NULL is not equal to anything, not '' nor even NULL. This query will always return 0 records.

select count(question1) as count_na
from survey_answers
where question1 = NULL

The correct syntax is:

select count(question1) as count_na
from survey_answers
where question1 IS NULL

As an alternative, the ISNULL(<column>, value) function will supply the value of the second parameter if the value of the column in the first parameter is NULL. Keep in mind that the supplied value must be of the same datatype. If using ISNULL with a bit and needing a third non-null value, use something like ISNULL(CAST(<column> as tinyint), 2). The choice of the value i.e. 2 and the data type i.e. tinyint can be changed to best suit your situation. ISNULL is handy for sorting NULLs where they appear best. Supplying -1 or the highest value + 1 will left or right justify rows with NULLs. Supplying a value for ISNULL that's between other columns' values places them in the middle. Outputting a message like "None found" is a common use too.

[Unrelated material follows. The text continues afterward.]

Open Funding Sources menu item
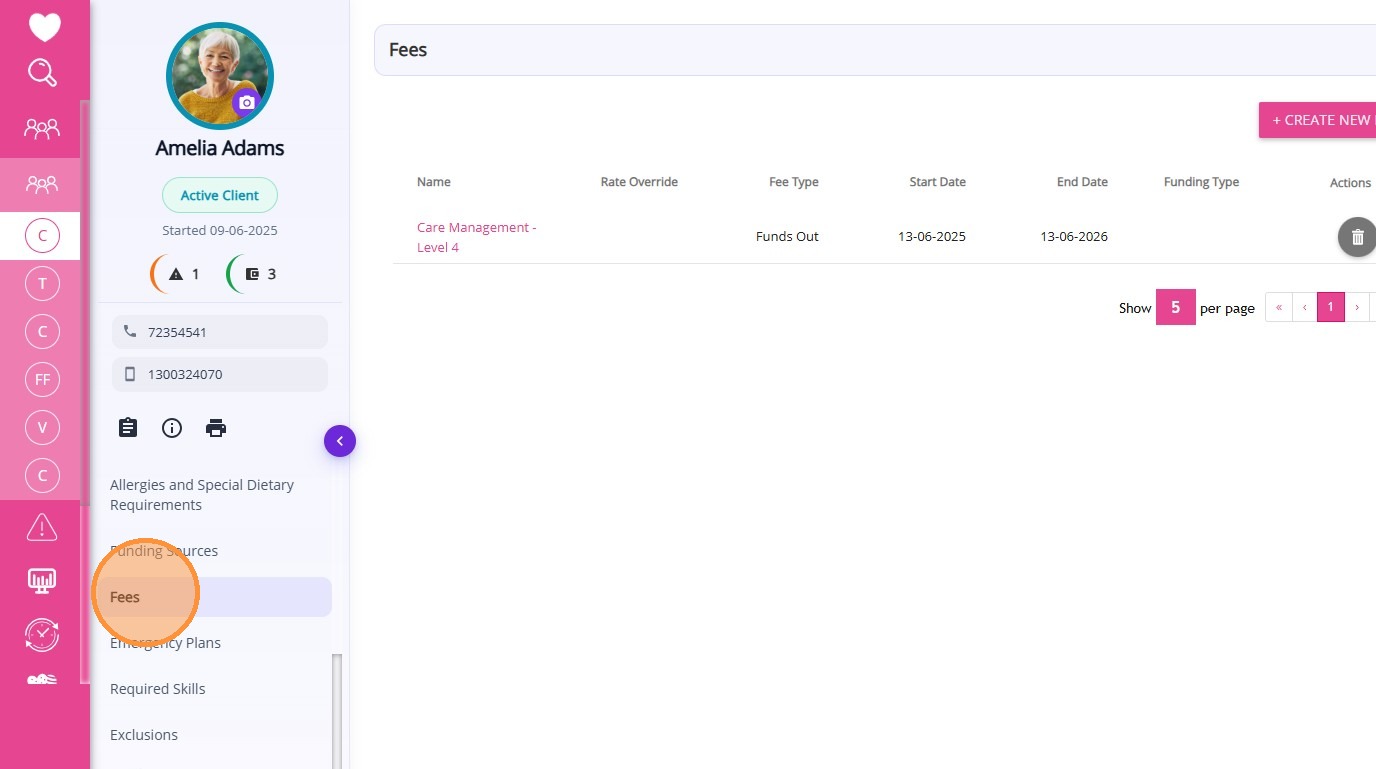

NULL Storage Space Considerations in SQL Server

Bits ties tinyint and char in using one byte. Why a byte when a bit is an eighth of one? If a table has one bit, SQL allocates an entire byte. As other bits are defined, they use the other bits; up to eight bit fields total. When creating a ninth bit, a second byte is used, and creating a seventeenth will use a the first bit in a third byte.

Aggregating Data

Here is a sample data model for our survey application:

Survey ERD

Sample Survey ERD

Using the schema above, here is a query to count the responses by question:

select coalesce(yesses.resp_ques_id, nos.resp_ques_id, nas.resp_ques_id) ques_id, 
 isnull(yesses.yes, 0) yes, 
 isnull(nos.no, 0) [no], 
 isnull(nas.na, 0) na
from
 (select resp_ques_id, count(1) as yes 
  from response 
  where resp_response = 1 
  group by resp_ques_id
 ) yesses 
 
 left outer join
 (select resp_ques_id, count(1) as no 
  from response 
  where resp_response = 0 
  group by resp_ques_id
 ) nos on yesses.resp_ques_id = nos.resp_ques_id 
 
 left outer join
 (select resp_ques_id, count(1) as na 
  from response 
  where resp_response is null 
  group by resp_ques_id
 ) nas on nas.resp_ques_id = nos.resp_ques_id

Here are the sample data:

Survey Aggregate Query Output

This query will scale for any number of questions in a survey. To filter by a survey, simply add a join in each sub query from response to question with an AND ques_surv_id = x.

Next Steps
  • For any situation with three possible values, the bit datatype can be utilized by leveraging NULL as a logical value.
  • If "not answered" and "not applicable" need stored along with "yes" and "no", a char or tinyint becomes necessary.
  • Detecting NULLs requires a special syntax in the WHERE clause: IS [NOT] NULL.
  • ISNULL() can be used to make output more readable by replacing a NULL value with a logical business term.
  • In a high-volume scenario, having multiple bits in place of char or tinyint will make a difference.
  • Counting bit fields' values utilizes three sub queries, one for each value.
  • Become familiar with NULL in T-SQL. Review IS [NOT] NULL and ISNULL().
  • Decide if using bit fields in your system would save disk space while maintaining readability.


sql server categories

sql server webinars

subscribe to mssqltips

sql server tutorials

sql server white papers

next tip



About the author
MSSQLTips author Brent Shaub Brent Shaub has been creating, renovating and administering databases since 1998.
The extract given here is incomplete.